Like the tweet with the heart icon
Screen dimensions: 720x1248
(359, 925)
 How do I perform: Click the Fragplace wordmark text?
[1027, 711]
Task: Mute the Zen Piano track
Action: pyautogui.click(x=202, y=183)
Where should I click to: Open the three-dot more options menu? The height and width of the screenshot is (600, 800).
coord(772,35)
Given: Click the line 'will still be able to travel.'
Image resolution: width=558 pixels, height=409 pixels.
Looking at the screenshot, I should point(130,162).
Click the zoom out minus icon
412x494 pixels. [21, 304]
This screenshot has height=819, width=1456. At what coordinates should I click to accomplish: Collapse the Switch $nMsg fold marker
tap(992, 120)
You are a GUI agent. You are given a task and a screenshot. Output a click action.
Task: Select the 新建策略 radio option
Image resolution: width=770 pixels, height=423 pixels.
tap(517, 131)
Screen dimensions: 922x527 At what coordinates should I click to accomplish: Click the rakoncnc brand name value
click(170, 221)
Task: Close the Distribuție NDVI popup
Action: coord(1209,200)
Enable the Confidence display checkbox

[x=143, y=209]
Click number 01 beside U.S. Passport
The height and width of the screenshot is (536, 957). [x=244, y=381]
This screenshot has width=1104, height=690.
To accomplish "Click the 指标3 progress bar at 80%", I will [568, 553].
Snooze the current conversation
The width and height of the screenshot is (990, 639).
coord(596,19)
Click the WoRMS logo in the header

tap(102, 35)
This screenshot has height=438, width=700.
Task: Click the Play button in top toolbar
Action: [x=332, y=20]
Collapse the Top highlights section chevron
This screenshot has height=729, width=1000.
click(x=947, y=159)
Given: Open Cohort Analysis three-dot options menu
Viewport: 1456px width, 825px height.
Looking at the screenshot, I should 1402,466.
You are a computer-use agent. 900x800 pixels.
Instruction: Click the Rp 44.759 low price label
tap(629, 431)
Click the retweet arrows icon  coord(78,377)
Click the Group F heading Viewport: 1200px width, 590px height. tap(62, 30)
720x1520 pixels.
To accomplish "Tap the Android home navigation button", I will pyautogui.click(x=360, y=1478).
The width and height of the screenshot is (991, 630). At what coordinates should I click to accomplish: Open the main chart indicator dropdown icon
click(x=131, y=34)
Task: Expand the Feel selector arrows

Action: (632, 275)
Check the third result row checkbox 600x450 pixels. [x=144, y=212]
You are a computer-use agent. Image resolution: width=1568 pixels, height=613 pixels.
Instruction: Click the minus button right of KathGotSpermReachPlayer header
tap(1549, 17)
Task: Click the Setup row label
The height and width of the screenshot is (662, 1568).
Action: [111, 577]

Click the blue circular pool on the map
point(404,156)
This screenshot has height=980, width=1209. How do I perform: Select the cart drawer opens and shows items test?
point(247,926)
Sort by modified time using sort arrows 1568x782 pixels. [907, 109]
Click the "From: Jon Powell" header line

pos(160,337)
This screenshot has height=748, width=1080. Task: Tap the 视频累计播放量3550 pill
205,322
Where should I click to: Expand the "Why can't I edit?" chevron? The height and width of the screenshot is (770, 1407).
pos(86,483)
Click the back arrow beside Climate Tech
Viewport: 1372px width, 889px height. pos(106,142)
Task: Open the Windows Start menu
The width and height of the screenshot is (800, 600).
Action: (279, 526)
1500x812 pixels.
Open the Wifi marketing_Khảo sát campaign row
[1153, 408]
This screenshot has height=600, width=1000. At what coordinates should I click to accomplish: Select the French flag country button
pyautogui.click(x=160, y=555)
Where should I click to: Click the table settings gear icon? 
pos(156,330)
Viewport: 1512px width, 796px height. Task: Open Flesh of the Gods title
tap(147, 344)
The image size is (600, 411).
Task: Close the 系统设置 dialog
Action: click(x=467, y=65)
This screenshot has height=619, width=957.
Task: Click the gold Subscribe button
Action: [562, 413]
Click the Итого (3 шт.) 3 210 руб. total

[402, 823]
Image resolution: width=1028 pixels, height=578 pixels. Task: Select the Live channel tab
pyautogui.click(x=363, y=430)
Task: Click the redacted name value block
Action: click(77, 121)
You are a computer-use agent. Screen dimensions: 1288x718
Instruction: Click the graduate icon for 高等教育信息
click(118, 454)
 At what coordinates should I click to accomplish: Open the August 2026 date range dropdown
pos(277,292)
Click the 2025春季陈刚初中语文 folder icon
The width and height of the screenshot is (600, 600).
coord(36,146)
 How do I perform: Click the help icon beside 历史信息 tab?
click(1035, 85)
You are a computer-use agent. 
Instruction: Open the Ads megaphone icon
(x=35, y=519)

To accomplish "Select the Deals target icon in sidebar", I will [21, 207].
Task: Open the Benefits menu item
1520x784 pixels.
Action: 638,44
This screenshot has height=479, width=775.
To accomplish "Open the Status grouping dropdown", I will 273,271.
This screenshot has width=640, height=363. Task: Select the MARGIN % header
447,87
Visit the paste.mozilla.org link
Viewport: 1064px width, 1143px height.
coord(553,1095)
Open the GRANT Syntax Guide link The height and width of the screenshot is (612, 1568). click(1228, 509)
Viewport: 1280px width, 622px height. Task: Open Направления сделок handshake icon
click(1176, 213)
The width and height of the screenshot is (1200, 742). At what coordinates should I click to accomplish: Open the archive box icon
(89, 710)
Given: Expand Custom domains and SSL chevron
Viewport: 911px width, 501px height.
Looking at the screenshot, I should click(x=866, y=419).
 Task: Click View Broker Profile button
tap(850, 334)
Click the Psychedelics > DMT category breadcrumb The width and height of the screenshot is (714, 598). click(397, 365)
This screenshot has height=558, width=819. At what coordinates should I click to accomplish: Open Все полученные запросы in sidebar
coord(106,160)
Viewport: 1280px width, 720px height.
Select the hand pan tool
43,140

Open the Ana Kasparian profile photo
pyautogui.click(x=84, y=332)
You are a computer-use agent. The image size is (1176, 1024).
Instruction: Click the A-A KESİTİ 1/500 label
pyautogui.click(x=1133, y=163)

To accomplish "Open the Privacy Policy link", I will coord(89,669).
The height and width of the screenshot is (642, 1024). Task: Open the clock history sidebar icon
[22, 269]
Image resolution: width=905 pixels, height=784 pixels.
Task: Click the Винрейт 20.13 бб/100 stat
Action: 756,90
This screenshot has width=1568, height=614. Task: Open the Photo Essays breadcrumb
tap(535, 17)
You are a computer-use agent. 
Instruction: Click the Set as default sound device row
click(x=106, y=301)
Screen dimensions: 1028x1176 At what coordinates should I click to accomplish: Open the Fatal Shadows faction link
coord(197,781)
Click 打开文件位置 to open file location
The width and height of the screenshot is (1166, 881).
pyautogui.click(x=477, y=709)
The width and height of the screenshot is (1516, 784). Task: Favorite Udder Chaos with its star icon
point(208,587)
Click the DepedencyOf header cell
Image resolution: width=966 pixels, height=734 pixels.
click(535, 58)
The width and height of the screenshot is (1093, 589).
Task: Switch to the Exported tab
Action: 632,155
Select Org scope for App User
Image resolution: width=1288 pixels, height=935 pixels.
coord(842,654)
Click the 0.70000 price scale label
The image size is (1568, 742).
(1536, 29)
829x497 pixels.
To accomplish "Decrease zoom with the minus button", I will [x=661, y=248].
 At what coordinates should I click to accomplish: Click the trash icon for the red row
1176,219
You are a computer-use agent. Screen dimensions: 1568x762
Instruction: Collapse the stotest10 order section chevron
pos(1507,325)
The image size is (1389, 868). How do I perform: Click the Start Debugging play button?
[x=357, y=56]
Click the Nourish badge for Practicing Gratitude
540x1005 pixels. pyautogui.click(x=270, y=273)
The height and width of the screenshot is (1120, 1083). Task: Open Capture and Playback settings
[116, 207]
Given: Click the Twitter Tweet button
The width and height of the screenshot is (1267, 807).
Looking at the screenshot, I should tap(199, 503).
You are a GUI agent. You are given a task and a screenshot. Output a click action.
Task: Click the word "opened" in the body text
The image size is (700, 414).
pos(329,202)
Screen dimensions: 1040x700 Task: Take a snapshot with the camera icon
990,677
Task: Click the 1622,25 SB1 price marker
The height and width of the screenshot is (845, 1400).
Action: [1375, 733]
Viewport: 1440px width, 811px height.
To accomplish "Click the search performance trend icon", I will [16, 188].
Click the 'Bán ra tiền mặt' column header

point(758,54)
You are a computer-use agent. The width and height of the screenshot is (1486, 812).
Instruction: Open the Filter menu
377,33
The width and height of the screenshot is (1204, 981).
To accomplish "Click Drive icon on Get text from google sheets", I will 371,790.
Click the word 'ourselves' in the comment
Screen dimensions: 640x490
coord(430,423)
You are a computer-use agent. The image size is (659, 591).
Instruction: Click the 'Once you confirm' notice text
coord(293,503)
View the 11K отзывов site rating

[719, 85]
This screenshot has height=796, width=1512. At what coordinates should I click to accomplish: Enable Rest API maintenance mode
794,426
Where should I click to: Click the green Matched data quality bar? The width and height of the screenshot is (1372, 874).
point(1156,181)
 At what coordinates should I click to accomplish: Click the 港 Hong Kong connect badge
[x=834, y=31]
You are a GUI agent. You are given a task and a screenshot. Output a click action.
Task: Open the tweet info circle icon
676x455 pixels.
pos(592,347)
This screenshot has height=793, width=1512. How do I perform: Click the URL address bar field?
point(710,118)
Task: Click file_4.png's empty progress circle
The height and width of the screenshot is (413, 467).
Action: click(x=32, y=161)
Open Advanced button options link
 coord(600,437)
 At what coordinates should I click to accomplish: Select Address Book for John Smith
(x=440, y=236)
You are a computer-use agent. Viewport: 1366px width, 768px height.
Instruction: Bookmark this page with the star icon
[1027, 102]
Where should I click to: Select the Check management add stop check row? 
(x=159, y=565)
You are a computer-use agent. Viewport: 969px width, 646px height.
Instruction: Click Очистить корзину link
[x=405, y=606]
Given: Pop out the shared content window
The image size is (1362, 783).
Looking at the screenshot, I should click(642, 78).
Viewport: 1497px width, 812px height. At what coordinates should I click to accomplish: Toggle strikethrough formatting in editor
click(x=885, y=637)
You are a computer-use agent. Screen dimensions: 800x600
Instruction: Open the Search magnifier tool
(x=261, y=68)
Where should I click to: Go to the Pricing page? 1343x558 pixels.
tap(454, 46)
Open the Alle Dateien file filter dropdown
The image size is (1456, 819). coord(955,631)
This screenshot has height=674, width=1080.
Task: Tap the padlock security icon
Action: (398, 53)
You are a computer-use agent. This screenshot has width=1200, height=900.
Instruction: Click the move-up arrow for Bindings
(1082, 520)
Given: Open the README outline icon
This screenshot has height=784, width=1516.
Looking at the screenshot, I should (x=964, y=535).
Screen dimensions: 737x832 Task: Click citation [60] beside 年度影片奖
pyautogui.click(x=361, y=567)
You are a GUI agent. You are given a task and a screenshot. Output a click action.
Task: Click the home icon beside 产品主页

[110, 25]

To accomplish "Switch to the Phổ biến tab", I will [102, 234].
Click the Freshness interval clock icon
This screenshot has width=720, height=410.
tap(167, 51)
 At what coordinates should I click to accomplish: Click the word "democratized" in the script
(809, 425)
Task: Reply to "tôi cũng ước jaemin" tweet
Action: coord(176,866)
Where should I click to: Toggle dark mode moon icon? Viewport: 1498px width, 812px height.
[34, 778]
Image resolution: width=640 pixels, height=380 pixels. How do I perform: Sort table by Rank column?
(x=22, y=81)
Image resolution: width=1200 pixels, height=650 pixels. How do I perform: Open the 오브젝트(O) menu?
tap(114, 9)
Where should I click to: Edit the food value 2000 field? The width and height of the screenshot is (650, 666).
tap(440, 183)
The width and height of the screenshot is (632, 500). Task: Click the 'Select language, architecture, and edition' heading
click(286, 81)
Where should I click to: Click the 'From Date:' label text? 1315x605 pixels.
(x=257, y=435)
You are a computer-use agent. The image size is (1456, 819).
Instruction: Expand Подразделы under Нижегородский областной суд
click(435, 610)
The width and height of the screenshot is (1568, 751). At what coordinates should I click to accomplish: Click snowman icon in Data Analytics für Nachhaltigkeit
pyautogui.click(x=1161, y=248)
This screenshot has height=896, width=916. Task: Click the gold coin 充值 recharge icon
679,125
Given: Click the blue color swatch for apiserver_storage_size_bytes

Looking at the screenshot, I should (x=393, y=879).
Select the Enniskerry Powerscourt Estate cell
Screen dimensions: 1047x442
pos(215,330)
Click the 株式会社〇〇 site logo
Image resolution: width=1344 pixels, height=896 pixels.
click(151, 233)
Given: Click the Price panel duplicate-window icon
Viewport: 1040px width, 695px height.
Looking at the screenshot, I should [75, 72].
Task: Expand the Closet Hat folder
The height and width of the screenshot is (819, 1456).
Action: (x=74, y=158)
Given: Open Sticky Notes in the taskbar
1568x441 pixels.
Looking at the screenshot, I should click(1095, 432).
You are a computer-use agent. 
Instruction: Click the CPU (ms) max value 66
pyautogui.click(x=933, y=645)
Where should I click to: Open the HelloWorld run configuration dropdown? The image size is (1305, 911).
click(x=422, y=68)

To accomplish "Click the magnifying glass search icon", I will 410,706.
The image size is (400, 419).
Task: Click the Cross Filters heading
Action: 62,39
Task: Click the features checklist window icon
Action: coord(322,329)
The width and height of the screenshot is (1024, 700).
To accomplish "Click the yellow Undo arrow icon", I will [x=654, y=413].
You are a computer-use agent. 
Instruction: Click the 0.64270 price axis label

**BRIEF:** Reproduce the material starting with the line containing "Viewport: 1512px width, 796px" and continuing through the line containing "pos(277,292)", substituting "Command" for "Instruction" and leaving everything else unchanged.

**WRITTEN RESPONSE:**
Viewport: 1512px width, 796px height. Task: Open Flesh of the Gods title
tap(147, 344)
The image size is (600, 411).
Task: Close the 系统设置 dialog
Action: click(x=467, y=65)
This screenshot has height=619, width=957.
Task: Click the gold Subscribe button
Action: [562, 413]
Click the Итого (3 шт.) 3 210 руб. total

[402, 823]
Image resolution: width=1028 pixels, height=578 pixels. Task: Select the Live channel tab
pyautogui.click(x=363, y=430)
Task: Click the redacted name value block
Action: click(77, 121)
You are a computer-use agent. Screen dimensions: 1288x718
Command: Click the graduate icon for 高等教育信息
click(118, 454)
 At what coordinates should I click to accomplish: Open the August 2026 date range dropdown
pos(277,292)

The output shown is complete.